1. Buy a bunch of silk flowers from the dollar store. The ones that come in mixed bunches on the same stem are the best option as they need less work. However they are not always as easy to come by these days. Whatever have great time choosing as many silk flowers are you like. Its best to pick a few more than you think you will need as its much better to have too many that not enough.
Suggestion. Don’t pick Christmas flowers. It’s tempting just after Christmas to pick all the cheaper Christmas stuff but these flowers are going to be out there until spring. It may look great in December but it looks dated by March. A little holly and maybe one or two poinsettias is OK but for the most part pick spring and summer flowers. You will be happier in the long run.

Can of "great stuff"
Can of “great stuff”

2. Buy a can of ‘Great stuff” See if you can determine just how much you will need for the number of pots and buy a can the right size. Great stuff IS great BUT once you start using a can of it you have to use it all in one go. You cant leave some for later. Once started it works fine but left it sets in the can and is of no further use. So you don’t want to use half a large can when a full small can will do.

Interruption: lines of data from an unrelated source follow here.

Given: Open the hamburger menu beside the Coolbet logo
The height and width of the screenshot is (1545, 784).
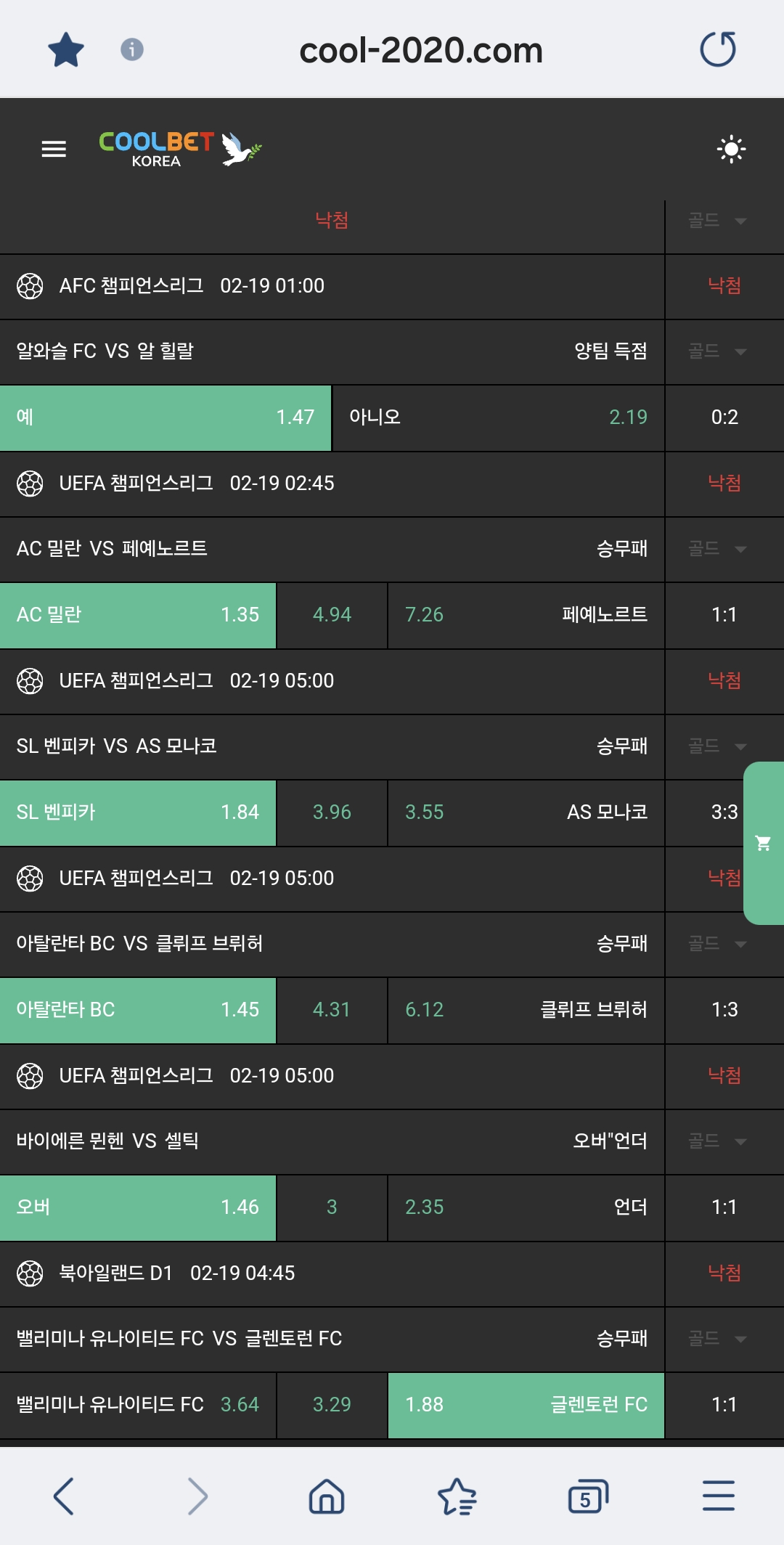Looking at the screenshot, I should click(x=54, y=149).
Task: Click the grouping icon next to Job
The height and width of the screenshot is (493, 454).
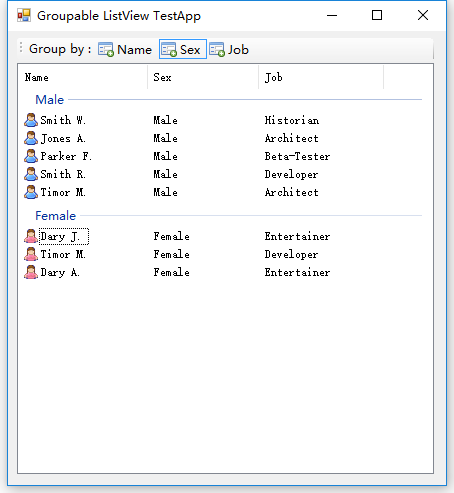Action: pos(217,49)
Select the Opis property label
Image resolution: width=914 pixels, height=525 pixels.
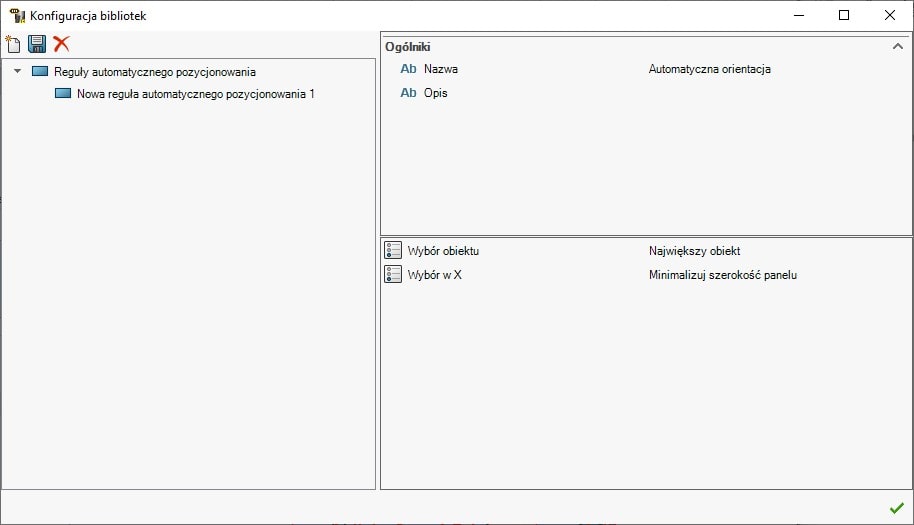436,93
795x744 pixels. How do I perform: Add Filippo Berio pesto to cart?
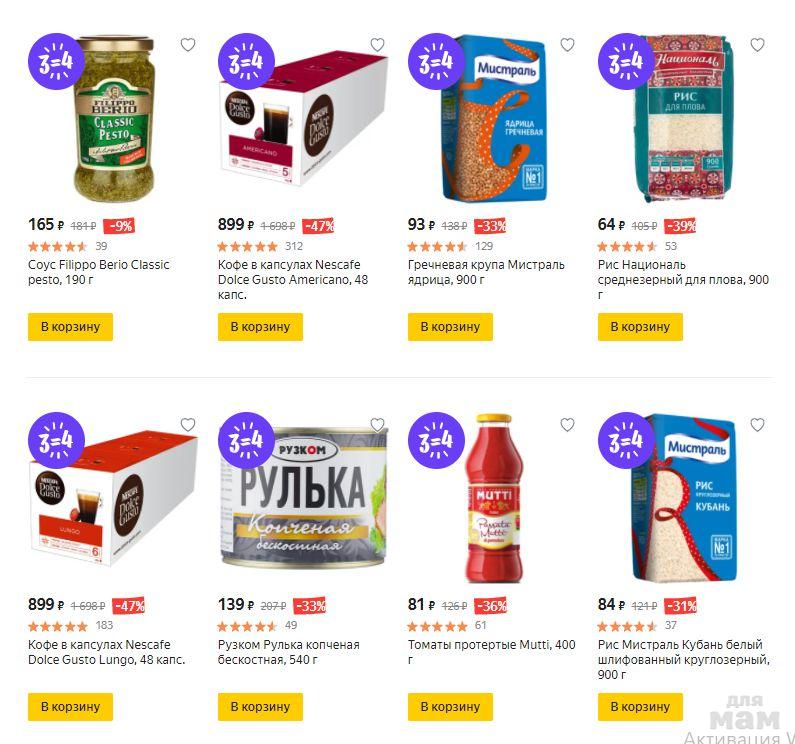tap(70, 327)
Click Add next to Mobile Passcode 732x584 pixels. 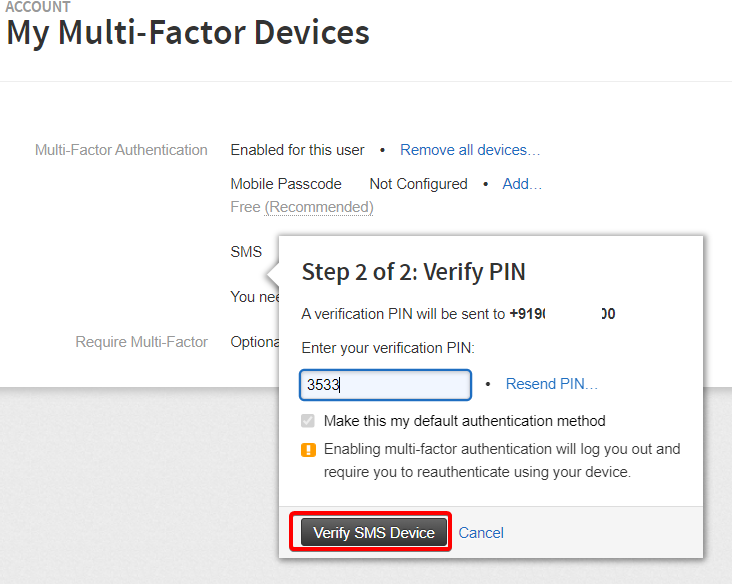pyautogui.click(x=522, y=184)
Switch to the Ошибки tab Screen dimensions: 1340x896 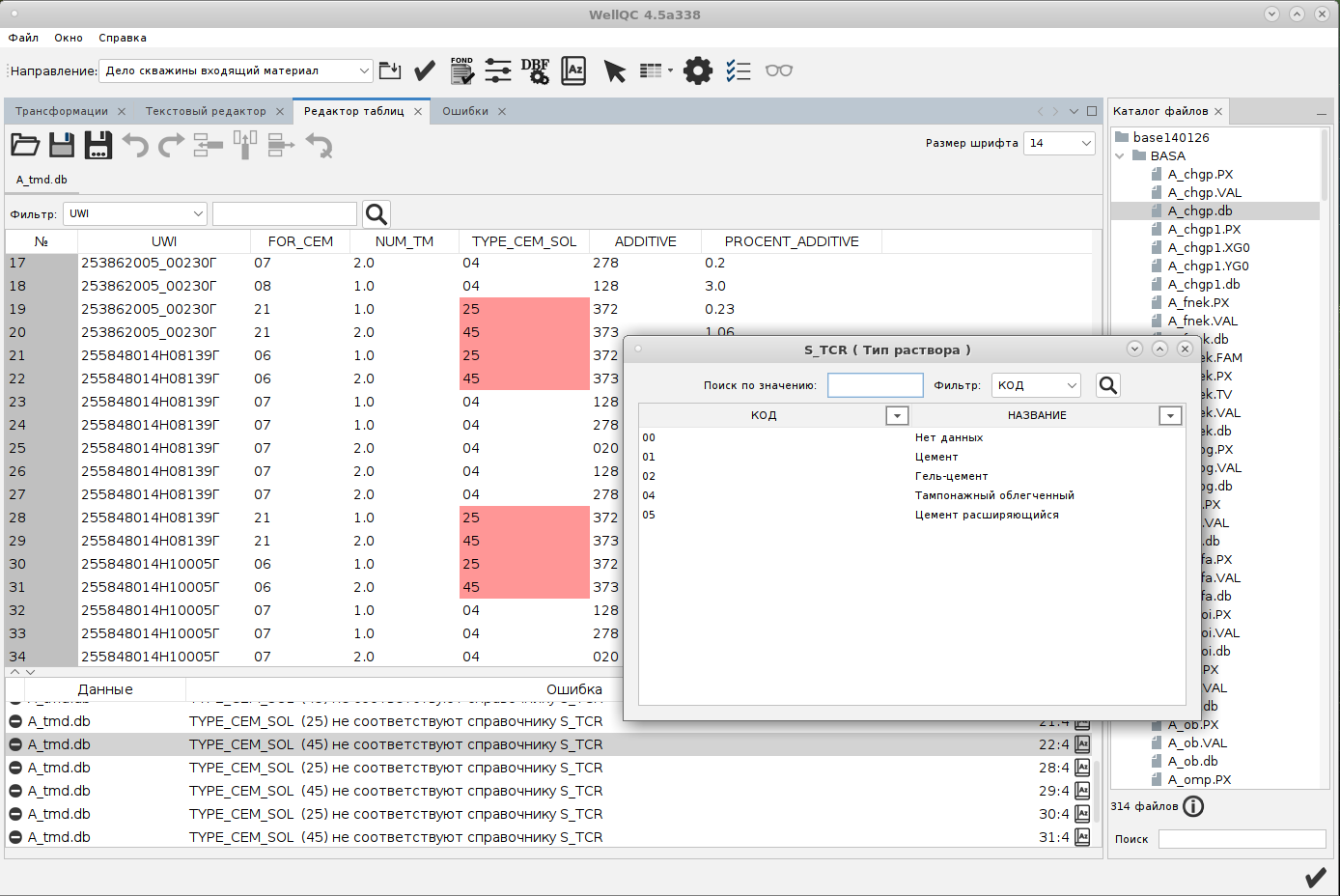point(465,111)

Plastic flower pot saved from earlier potting out
Plastic flower pot saved from earlier potting out

3. Sort out some old plastic pots to use. The plastic pots that your last purchase from the garden center or big box store came in is perfect. Use only plastic pots NOT ceramic. They have to stand up to the cold and fluctuating temperatures. Plastic will do this fine. Ceramic will crack over time. They are also more expensive and you don’t want to waste them.
Pick pots that are not too big, unless you intend to do a large planter. Smaller pots are easier to work with and to fill with silk flowers. Pots need to be full of flowers to do their job properly so smaller pots are better. I used 5” (12 cm) pots.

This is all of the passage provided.